CONTRACTS ISSUE CHECKLIST

UNCONSCIONABILITY—relieves a party’s duty to perform

  • Modern Law requires both procedural and substantive unconscionability.
  • Procedural is an interference with the process of assent
  • Substantive is a gross disparity in values exchanged.
  • UCC § 302 authorizes a court to find as a matter of law that a contract or a clause thereof was unconscionable at the time it was made.
  • The court may refuse to enforce the contract OR
  • Excise the objectionable clause OR
  • Limit the application of the clause to avoid an unconscionable result.
  • Burden of Proof rests on the party who claims the unconscionability, then shifts to the opposing party to show
  • Commercial setting and reasonableness of the provision
  • Reasons for the provision and
  • Good faith
  • Consumer Transactions including warrant of attorney provisions are only enforceable if expressly assented. The duty of reading is relaxed when this provision is included in fine print or in the boilerplate. Assent to the boilerplate is assent to anything that is not indecent.
  • Commercial Transactions including hold harmless clauses are unconscionable. Subjective determinations of a party’s assent to the clause is permitted if in light of the commercial background and needs of the trade, the clauses are so one-sided under the circumstances existing at the time the contract was made.
  • Non-Conditional Termination Clauses are permitted under the UCC § 3-309 if reasonable notice is given in good faith and enforcing the contract would not be unconscionable.

ILLEGALITY—CONTRACTS ARE UNENFORCEABLE IF AGAINST PUBLIC POLICY

  • Restatement § 178 restricts the enforcement of a promise or term if the legislature provides that it is unenforceable or its enforcement is against public policy under the circumstances
  • Private Interests considered in favor of enforcement include the parties justified expectations, resulting forfeiture, or any special public interest in its enforcement.
  • The parties justified expectations concern the benefits involved.
  • Although courts disfavor forfeiture, the court will allow complete forfeiture in light of serious misconduct.
  • Public Interests considered against the enforcement include the strength of the policy, non-enforcement furthers the policy, deliberateness and seriousness of the misconduct, and the direct connection between the misconduct and the term.
  • The policy will be great if the misconduct is criminalized by statute or prevented by the legislature or judicial decisions.
  • The misconduct is against public policy if it harms the protected classes in light of the purpose of the statute.
  • The misconduct is against public policy if the a party requires the aid of the illegal transaction to establish his case against the party claiming a void contract.
  • The misconduct is serious if inherently evil or wrongful.
  • Under Common Law, Covenants not to Compete are void unless the covenant is reasonable in terms of protecting a party’s interest in relation to time, scope, and geographic area. The party wishing to enforce the covenant may not go further than necessary to protect his interests.

(Records contained in a dataset)
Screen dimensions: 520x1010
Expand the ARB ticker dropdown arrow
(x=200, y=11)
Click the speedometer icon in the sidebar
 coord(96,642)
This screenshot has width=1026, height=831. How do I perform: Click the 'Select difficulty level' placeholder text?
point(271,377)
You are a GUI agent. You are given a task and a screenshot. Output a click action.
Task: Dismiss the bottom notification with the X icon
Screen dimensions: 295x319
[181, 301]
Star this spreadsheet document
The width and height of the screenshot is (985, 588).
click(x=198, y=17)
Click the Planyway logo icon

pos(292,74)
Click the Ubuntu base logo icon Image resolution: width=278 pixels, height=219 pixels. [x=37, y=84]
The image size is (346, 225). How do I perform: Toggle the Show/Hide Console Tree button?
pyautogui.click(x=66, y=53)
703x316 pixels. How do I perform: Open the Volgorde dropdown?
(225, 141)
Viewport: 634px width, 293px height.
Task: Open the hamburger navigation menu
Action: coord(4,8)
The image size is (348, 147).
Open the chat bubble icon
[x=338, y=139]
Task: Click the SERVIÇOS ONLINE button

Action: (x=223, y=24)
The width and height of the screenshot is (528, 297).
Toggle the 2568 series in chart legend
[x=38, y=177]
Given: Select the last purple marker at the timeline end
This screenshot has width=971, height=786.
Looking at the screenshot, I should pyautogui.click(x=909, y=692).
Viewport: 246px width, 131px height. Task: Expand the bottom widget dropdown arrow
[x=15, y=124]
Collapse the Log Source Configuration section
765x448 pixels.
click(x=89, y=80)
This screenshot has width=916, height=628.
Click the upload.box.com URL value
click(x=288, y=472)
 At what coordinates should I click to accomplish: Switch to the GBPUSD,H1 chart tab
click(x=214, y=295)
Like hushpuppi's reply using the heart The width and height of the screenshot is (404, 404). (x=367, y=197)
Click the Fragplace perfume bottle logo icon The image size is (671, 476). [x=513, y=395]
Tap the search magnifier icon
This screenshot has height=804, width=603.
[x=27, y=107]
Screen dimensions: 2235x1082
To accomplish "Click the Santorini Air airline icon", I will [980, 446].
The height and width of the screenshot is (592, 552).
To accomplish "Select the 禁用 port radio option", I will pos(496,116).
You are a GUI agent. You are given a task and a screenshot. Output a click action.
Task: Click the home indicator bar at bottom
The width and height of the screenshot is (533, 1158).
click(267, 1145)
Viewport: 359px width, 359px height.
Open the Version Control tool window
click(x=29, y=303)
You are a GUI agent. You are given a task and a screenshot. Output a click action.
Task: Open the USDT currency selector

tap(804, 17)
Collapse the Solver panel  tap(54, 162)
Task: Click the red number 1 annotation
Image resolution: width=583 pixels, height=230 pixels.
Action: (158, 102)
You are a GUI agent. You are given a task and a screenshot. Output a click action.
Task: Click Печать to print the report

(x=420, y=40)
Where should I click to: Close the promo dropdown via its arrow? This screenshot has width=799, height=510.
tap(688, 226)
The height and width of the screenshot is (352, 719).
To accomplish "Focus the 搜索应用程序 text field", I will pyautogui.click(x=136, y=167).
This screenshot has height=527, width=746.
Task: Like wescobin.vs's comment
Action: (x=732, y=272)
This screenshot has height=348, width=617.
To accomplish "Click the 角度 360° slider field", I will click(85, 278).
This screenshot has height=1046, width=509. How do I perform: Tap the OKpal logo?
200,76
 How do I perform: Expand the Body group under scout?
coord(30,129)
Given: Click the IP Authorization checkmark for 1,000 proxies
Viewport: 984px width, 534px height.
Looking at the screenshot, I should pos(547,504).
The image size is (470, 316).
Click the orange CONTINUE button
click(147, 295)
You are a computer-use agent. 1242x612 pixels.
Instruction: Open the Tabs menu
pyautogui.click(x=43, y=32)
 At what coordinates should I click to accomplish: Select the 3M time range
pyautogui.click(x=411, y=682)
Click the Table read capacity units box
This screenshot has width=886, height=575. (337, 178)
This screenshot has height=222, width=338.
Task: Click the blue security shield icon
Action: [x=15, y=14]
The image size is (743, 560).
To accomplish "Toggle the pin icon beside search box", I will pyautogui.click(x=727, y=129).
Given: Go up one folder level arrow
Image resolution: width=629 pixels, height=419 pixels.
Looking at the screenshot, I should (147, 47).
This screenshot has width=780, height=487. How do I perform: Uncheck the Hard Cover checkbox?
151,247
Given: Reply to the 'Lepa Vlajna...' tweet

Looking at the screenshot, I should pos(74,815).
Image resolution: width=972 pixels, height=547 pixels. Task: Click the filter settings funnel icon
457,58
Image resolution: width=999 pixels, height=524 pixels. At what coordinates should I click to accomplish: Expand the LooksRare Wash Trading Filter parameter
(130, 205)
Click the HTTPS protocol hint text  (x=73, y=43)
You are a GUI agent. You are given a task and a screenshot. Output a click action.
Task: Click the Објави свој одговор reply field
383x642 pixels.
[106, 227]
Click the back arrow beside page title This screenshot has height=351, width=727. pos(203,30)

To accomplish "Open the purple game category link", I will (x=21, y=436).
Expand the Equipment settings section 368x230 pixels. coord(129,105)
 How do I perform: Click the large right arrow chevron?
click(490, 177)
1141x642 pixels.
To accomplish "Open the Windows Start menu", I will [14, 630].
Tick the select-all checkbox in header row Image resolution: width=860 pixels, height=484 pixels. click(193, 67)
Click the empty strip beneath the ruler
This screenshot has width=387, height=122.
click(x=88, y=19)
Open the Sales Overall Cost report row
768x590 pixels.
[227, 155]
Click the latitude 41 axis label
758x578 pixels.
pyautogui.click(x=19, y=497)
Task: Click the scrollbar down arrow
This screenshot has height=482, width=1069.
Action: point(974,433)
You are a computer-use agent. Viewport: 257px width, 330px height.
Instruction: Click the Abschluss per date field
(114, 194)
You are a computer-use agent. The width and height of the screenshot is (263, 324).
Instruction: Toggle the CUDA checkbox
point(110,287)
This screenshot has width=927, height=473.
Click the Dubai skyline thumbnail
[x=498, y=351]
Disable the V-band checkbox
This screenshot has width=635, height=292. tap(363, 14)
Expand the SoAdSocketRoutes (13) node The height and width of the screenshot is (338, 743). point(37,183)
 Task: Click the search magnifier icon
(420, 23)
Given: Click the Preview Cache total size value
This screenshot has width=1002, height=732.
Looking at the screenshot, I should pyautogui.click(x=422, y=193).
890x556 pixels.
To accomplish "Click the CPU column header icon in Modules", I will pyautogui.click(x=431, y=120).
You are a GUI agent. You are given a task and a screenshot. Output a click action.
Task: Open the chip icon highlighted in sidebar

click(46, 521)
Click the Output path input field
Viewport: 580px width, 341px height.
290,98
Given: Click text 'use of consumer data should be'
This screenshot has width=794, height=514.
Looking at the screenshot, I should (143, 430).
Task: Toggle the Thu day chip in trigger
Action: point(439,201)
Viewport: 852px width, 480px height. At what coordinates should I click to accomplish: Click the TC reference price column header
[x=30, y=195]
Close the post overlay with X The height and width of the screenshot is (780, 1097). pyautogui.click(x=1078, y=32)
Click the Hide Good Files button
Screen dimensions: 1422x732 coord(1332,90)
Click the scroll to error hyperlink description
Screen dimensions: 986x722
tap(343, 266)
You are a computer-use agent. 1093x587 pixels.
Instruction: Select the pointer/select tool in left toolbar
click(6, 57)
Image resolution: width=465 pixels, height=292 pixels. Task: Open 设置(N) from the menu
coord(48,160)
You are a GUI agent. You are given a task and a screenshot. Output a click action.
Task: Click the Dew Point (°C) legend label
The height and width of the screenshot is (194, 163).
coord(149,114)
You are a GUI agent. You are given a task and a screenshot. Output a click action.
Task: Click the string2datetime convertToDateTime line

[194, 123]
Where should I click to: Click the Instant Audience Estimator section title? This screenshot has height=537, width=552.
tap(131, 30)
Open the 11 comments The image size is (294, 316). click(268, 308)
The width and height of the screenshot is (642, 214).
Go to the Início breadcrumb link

**Goal**
Pick up the contracts issue checklist after its last line and write the next part.

**Response to the exercise**
Performance of the contract requires defining the terms thereof.

  • The contract must be Integrated in light of an express integration clause, the four corners of the agreement, and all surrounding circumstances showing the parties’ intent. If not, parol may be admissible.
  • In Interpreting an ambiguous term, common law will allow parol evidence if it is reasonably susceptible to the writing.
  • Alternatively, the UCC § 2-202 allows parol evidence for the purposes of explaining or supplementing the writing by trade usage and industry or course of dealings, which objectively show the meaning of the ambiguity.
  • Under the Restatement § 201, one party’s interpretation of an ambiguous term prevails if that party did not know or have reason to know of any other interpretation, and the opposing party knew or should have known the first party’s interpretation.
  • Finally, the parol evidence must be Consistent with the writing. At common law, Parol evidence is inconsistent if there is no reasonable harmony between the parol and the writing.
  • If the parol and the writing are reasonably harmonious, the Restatement allows the parol evidence if it would naturally be in a separate writing.
  • Alternatively, parol evidence is inadmissible under UCC if the oral agreement would certainly be in the writing at issue. Under the Restatement, parol is admissible if the agreement would naturally be in a separate writing.
  • Parol Evidence is always allowed when the writing or an oral agreement includes a condition precedent because the parties are not yet bound and the contract may not be integrated.
  • Parol evidence is allowed for anything that interferes with the contract, such as fraud, duress, illegality, lack of consideration, assent, or avoidance issues.
  • An adhesion contract is always interpreted against the drafter and must be a clear and plain statement of the terms.

Allocation of risk includes conditions and warranties.

  • A Condition is an event not certain to occur, which must occur before performance under a contract becomes due.
  • Express conditions require strict or literal compliance unless there is no reasonable notice of the condition, focusing on the party assuming the risk and mindful of any change in the allocation of risk.
  • Constructive conditions determine which party must perform first. Courts construe conditions to be dependant unless a contrary intention clearly applies. Strict compliance with the condition is required before the second party’s duty matures.
  • Under the Restatement, if the exchange of promises can be rendered simultaneously they are due simultaneously unless the parties’ intention shows otherwise.
  • If one party must perform within a time period, performance is due earlier than the other party unless the parties’ intention shows otherwise.
  • Conditions will be excused where there will be forfeiture.
  • Under Cardozo’s approach, a condition may be excused after balance the purpose of the condition, the excuse for deviation, whether deliberate or inadvertent, amount of forfeiture, and the value of the breach.
  • If the party substantially performed according to the requirements of the condition but did not strictly comply, the result is an immaterial breach. The opposing party can sue for the breach but cannot refuse to pay for the substantial performance.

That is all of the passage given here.